[MATERIAL FOR THIS EXERCISE — start]

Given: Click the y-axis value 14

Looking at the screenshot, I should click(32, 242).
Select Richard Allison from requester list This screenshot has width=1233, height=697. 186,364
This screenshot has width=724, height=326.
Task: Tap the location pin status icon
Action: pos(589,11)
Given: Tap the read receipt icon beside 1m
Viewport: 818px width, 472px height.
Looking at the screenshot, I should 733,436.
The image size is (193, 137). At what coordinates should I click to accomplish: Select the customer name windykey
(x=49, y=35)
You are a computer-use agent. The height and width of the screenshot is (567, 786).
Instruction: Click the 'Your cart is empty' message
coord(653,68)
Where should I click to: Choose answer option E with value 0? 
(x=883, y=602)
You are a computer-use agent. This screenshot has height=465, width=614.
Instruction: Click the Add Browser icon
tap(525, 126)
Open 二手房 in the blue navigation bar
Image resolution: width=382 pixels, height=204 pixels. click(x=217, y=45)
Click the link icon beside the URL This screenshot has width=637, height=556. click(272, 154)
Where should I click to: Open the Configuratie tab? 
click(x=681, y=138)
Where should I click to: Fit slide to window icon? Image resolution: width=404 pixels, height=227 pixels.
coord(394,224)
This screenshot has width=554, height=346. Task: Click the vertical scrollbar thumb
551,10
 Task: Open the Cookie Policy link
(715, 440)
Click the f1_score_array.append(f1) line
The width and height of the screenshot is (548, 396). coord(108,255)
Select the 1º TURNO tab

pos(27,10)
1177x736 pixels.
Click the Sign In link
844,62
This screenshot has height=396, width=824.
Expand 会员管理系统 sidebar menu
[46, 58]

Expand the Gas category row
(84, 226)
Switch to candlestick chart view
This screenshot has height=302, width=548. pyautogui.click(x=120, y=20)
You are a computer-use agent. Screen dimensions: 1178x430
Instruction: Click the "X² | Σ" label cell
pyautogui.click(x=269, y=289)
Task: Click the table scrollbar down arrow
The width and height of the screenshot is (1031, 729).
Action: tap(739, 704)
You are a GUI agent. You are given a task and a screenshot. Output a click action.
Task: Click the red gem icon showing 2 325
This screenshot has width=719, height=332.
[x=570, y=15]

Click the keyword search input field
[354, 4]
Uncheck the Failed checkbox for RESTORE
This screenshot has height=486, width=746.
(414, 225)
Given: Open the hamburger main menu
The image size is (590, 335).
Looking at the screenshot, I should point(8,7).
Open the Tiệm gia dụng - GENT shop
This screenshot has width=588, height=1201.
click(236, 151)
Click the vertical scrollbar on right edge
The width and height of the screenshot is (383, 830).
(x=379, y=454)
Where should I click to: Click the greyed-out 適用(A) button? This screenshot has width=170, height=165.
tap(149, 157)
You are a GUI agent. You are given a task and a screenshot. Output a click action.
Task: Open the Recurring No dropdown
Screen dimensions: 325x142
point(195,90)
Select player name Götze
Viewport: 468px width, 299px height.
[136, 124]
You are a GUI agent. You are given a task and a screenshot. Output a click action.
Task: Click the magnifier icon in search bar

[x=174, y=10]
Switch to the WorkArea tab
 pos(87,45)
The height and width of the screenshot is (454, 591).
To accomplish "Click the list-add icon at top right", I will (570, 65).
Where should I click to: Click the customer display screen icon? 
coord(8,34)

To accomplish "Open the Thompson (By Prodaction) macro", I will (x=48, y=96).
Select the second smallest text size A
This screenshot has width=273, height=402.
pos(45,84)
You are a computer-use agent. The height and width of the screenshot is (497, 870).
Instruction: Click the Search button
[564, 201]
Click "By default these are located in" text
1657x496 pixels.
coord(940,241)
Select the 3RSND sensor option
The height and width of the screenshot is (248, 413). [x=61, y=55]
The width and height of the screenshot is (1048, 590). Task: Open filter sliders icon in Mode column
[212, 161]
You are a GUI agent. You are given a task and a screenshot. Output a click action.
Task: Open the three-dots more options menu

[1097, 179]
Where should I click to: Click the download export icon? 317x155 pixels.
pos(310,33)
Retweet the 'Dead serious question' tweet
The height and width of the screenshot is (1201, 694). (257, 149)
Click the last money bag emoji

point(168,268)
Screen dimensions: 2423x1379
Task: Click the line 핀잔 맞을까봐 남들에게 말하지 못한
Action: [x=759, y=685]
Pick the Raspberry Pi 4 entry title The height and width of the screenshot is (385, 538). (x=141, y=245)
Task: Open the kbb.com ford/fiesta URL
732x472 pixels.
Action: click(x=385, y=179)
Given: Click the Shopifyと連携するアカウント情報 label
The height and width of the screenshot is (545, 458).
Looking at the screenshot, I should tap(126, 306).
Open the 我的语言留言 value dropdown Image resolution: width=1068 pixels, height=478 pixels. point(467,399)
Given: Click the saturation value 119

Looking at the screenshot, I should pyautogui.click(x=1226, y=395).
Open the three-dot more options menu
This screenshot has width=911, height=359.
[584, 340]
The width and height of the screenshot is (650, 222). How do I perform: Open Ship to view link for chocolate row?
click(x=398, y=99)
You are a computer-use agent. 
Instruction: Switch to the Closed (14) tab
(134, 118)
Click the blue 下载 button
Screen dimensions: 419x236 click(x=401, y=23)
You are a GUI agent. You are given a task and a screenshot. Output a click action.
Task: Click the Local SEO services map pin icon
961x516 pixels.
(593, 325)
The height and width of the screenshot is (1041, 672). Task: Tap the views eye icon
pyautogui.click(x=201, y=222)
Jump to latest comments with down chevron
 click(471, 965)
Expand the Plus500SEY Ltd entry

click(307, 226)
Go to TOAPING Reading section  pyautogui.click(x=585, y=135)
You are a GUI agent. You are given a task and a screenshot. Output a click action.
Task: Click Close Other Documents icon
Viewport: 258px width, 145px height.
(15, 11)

[MATERIAL FOR THIS EXERCISE — finish]

Write out the data once more, word for word.

Given: Click the y-axis value 14

Looking at the screenshot, I should click(32, 242).
Select Richard Allison from requester list This screenshot has width=1233, height=697. 186,364
This screenshot has width=724, height=326.
Task: Tap the location pin status icon
Action: pos(589,11)
Given: Tap the read receipt icon beside 1m
Viewport: 818px width, 472px height.
Looking at the screenshot, I should 733,436.
The image size is (193, 137). At what coordinates should I click to accomplish: Select the customer name windykey
(x=49, y=35)
You are a computer-use agent. The height and width of the screenshot is (567, 786).
Instruction: Click the 'Your cart is empty' message
coord(653,68)
Where should I click to: Choose answer option E with value 0? 
(x=883, y=602)
You are a computer-use agent. This screenshot has height=465, width=614.
Instruction: Click the Add Browser icon
tap(525, 126)
Open 二手房 in the blue navigation bar
Image resolution: width=382 pixels, height=204 pixels. click(x=217, y=45)
Click the link icon beside the URL This screenshot has width=637, height=556. click(272, 154)
Where should I click to: Open the Configuratie tab? 
click(x=681, y=138)
Where should I click to: Fit slide to window icon? Image resolution: width=404 pixels, height=227 pixels.
coord(394,224)
This screenshot has width=554, height=346. Task: Click the vertical scrollbar thumb
551,10
 Task: Open the Cookie Policy link
(715, 440)
Click the f1_score_array.append(f1) line
The width and height of the screenshot is (548, 396). coord(108,255)
Select the 1º TURNO tab

pos(27,10)
1177x736 pixels.
Click the Sign In link
844,62
This screenshot has height=396, width=824.
Expand 会员管理系统 sidebar menu
[46, 58]

Expand the Gas category row
(84, 226)
Switch to candlestick chart view
This screenshot has height=302, width=548. pyautogui.click(x=120, y=20)
You are a computer-use agent. Screen dimensions: 1178x430
Instruction: Click the "X² | Σ" label cell
pyautogui.click(x=269, y=289)
Task: Click the table scrollbar down arrow
The width and height of the screenshot is (1031, 729).
Action: tap(739, 704)
You are a GUI agent. You are given a task and a screenshot. Output a click action.
Task: Click the red gem icon showing 2 325
This screenshot has width=719, height=332.
[x=570, y=15]

Click the keyword search input field
[354, 4]
Uncheck the Failed checkbox for RESTORE
This screenshot has height=486, width=746.
(414, 225)
Given: Open the hamburger main menu
The image size is (590, 335).
Looking at the screenshot, I should point(8,7).
Open the Tiệm gia dụng - GENT shop
This screenshot has width=588, height=1201.
click(236, 151)
Click the vertical scrollbar on right edge
The width and height of the screenshot is (383, 830).
(x=379, y=454)
Where should I click to: Click the greyed-out 適用(A) button? This screenshot has width=170, height=165.
tap(149, 157)
You are a GUI agent. You are given a task and a screenshot. Output a click action.
Task: Open the Recurring No dropdown
Screen dimensions: 325x142
point(195,90)
Select player name Götze
Viewport: 468px width, 299px height.
[136, 124]
You are a GUI agent. You are given a task and a screenshot. Output a click action.
Task: Click the magnifier icon in search bar

[x=174, y=10]
Switch to the WorkArea tab
 pos(87,45)
The height and width of the screenshot is (454, 591).
To accomplish "Click the list-add icon at top right", I will (570, 65).
Where should I click to: Click the customer display screen icon? 
coord(8,34)

To accomplish "Open the Thompson (By Prodaction) macro", I will (x=48, y=96).
Select the second smallest text size A
This screenshot has width=273, height=402.
pos(45,84)
You are a computer-use agent. The height and width of the screenshot is (497, 870).
Instruction: Click the Search button
[564, 201]
Click "By default these are located in" text
1657x496 pixels.
coord(940,241)
Select the 3RSND sensor option
The height and width of the screenshot is (248, 413). [x=61, y=55]
The width and height of the screenshot is (1048, 590). Task: Open filter sliders icon in Mode column
[212, 161]
You are a GUI agent. You are given a task and a screenshot. Output a click action.
Task: Open the three-dots more options menu

[1097, 179]
Where should I click to: Click the download export icon? 317x155 pixels.
pos(310,33)
Retweet the 'Dead serious question' tweet
The height and width of the screenshot is (1201, 694). (257, 149)
Click the last money bag emoji

point(168,268)
Screen dimensions: 2423x1379
Task: Click the line 핀잔 맞을까봐 남들에게 말하지 못한
Action: [x=759, y=685]
Pick the Raspberry Pi 4 entry title The height and width of the screenshot is (385, 538). (x=141, y=245)
Task: Open the kbb.com ford/fiesta URL
732x472 pixels.
Action: click(x=385, y=179)
Given: Click the Shopifyと連携するアカウント情報 label
The height and width of the screenshot is (545, 458).
Looking at the screenshot, I should tap(126, 306).
Open the 我的语言留言 value dropdown Image resolution: width=1068 pixels, height=478 pixels. point(467,399)
Given: Click the saturation value 119

Looking at the screenshot, I should pyautogui.click(x=1226, y=395).
Open the three-dot more options menu
This screenshot has width=911, height=359.
[584, 340]
The width and height of the screenshot is (650, 222). How do I perform: Open Ship to view link for chocolate row?
click(x=398, y=99)
You are a computer-use agent. 
Instruction: Switch to the Closed (14) tab
(134, 118)
Click the blue 下载 button
Screen dimensions: 419x236 click(x=401, y=23)
You are a GUI agent. You are given a task and a screenshot. Output a click action.
Task: Click the Local SEO services map pin icon
961x516 pixels.
(593, 325)
The height and width of the screenshot is (1041, 672). Task: Tap the views eye icon
pyautogui.click(x=201, y=222)
Jump to latest comments with down chevron
 click(471, 965)
Expand the Plus500SEY Ltd entry

click(307, 226)
Go to TOAPING Reading section  pyautogui.click(x=585, y=135)
You are a GUI agent. You are given a task and a screenshot. Output a click action.
Task: Click Close Other Documents icon
Viewport: 258px width, 145px height.
(15, 11)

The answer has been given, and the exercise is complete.